How antidepressants affect the brain and make people more likely to kill
Thinking back to all the different mass shooting cases we’ve covered over the years, you may have noticed that there almost always seems to be one common denominator: the use of psychotropic medications by the perpetrators. Brain-altering antidepressant drugs are so often linked to cases of extreme violence these days that these drug-induced stupors, if you will, have been officially pathologized under the name “akathisia.”
In Greek, the term literally means “inability to sit,” and is a neuropsychiatric syndrome characterized by “subjective and objective psychomotor restlessness,” according to Dr. Fernando Espi Forcen, M.D., a Fellow of Psychosomatic Medicine at the Memorial Sloan Kettering Cancer Center. Put simply, akathisia is an unusually altered state of mind that, in some extreme cases, can cause an individual to become preoccupied with thoughts of violence, whether against himself or someone else.
The ongoing trial of Richard Henry Bain is a great example of how akathisia is gaining legal precedence as a trigger of violent crime. Though he’s being accused of first-degree murder in the infamous election night shooting in Quebec back in 2012, Bain’s lawyers say that his use of antidepressant drugs is to blame for the crime, and thus Bain shouldn’t be held legally liable.
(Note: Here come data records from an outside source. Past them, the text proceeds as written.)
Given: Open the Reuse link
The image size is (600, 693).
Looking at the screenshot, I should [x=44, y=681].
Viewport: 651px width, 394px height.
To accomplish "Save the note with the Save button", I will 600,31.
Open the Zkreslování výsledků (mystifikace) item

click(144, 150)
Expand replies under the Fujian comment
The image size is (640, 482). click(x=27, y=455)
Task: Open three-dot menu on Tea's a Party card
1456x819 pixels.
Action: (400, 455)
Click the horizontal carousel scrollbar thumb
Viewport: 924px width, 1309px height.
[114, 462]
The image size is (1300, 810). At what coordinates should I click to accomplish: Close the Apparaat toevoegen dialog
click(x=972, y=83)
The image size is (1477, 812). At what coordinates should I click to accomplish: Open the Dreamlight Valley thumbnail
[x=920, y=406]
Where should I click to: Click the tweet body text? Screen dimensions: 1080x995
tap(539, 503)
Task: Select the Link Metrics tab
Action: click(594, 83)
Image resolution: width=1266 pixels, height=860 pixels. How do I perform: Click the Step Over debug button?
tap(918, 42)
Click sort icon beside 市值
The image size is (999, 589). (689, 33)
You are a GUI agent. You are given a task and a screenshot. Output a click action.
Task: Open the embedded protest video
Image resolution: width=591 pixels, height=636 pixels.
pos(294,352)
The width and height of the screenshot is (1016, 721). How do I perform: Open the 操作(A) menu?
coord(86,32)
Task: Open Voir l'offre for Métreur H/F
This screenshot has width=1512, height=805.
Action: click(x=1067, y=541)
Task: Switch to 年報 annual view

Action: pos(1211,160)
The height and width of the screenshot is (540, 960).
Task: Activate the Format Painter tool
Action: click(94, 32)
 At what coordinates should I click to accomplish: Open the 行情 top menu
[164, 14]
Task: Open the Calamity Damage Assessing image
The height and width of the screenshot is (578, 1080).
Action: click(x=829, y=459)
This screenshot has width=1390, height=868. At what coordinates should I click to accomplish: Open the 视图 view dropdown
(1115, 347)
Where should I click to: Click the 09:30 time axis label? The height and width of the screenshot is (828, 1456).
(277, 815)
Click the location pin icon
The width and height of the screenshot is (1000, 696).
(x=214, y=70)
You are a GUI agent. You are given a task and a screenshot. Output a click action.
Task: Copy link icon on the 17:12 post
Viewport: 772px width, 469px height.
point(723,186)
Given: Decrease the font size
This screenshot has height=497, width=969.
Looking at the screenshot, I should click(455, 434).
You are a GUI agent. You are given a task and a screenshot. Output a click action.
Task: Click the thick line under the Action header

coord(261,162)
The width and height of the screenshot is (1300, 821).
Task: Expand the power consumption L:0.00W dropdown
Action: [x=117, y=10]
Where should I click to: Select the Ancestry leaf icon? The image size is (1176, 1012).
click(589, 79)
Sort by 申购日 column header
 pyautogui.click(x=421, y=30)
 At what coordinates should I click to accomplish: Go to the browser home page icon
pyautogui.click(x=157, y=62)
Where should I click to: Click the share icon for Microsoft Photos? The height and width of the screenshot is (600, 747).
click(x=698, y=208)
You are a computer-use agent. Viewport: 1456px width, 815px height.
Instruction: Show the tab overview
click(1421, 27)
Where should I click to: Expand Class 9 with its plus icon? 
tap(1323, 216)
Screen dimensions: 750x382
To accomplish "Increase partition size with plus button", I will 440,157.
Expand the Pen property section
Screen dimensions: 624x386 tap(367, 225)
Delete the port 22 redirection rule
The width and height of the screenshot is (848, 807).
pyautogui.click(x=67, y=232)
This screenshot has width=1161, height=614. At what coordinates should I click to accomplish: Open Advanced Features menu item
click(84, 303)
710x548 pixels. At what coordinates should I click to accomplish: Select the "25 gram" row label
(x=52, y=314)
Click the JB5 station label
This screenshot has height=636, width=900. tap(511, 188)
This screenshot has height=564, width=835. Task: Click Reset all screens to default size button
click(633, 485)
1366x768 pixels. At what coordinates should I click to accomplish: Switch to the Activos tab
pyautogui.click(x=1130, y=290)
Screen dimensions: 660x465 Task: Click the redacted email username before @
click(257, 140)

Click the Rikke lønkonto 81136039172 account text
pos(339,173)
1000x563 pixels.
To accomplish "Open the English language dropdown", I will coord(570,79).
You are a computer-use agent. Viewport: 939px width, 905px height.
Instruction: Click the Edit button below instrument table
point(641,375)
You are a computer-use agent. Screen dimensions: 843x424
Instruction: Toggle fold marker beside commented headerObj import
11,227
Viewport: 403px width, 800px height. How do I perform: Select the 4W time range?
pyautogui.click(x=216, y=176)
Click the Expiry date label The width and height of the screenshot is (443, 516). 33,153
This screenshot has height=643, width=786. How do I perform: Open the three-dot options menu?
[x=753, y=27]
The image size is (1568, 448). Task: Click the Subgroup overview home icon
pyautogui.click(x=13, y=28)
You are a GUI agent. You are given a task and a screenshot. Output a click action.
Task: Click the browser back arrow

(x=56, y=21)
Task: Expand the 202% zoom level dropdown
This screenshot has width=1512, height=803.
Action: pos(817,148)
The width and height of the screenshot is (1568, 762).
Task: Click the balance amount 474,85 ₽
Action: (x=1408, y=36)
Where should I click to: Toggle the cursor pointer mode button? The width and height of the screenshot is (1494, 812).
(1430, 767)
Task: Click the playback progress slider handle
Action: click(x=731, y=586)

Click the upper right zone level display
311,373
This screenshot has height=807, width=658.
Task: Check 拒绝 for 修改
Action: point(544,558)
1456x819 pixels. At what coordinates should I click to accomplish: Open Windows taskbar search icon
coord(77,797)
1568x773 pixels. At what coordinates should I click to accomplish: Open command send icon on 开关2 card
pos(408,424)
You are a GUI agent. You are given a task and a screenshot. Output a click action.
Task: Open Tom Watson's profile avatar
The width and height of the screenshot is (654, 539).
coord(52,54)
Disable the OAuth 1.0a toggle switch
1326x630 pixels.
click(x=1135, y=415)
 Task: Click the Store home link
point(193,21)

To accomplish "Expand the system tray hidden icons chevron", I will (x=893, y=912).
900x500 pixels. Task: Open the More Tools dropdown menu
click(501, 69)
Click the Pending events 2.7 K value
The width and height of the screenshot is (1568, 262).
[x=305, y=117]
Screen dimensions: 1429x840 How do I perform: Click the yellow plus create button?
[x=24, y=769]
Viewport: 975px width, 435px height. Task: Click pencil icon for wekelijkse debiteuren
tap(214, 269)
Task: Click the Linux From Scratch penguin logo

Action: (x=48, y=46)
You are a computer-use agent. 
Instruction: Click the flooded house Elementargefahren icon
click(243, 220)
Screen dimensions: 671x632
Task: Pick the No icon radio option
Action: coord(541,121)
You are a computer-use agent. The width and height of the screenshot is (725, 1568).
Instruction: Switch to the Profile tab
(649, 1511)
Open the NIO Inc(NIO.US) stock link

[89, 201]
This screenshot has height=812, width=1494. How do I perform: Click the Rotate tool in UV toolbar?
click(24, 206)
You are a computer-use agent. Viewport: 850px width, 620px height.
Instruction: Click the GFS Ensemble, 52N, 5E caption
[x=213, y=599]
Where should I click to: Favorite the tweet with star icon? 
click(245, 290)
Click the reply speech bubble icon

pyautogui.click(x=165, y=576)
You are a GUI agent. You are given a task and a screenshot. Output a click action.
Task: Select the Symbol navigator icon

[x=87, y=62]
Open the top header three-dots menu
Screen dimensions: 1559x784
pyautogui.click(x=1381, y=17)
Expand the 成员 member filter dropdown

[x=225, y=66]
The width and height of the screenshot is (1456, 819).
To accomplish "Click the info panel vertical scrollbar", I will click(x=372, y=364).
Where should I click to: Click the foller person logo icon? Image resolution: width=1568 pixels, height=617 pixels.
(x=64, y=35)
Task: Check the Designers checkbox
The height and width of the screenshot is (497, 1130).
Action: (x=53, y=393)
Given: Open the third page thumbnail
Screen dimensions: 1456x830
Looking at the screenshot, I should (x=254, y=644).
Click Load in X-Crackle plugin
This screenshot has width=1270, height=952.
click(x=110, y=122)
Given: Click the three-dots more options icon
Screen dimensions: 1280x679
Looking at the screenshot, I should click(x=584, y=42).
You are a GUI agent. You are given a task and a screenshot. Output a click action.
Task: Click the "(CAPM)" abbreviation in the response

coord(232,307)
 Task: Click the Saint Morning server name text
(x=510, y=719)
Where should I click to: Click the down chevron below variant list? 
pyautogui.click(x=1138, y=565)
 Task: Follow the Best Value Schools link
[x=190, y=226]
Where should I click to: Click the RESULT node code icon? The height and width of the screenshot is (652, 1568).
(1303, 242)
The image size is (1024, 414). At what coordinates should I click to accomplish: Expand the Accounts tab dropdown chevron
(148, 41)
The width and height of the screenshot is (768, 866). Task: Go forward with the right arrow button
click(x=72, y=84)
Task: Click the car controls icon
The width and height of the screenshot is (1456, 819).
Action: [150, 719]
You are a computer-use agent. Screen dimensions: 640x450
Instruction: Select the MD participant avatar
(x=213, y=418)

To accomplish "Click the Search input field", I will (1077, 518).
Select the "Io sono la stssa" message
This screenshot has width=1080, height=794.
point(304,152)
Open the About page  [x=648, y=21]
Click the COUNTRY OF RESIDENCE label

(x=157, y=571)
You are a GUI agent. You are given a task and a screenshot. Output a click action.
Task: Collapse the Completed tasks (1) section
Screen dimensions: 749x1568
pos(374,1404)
Whether or not this is a valid defense is up to the judge in this particular case to decide. But the fact that akathisia is now a “thing” in the realm of the criminal justice system begs the question: what exactly is it? And more precisely, how is it possible for antidepressant drugs to so alter someone’s state of mind that he becomes unable to control a sudden urge to harm himself or others?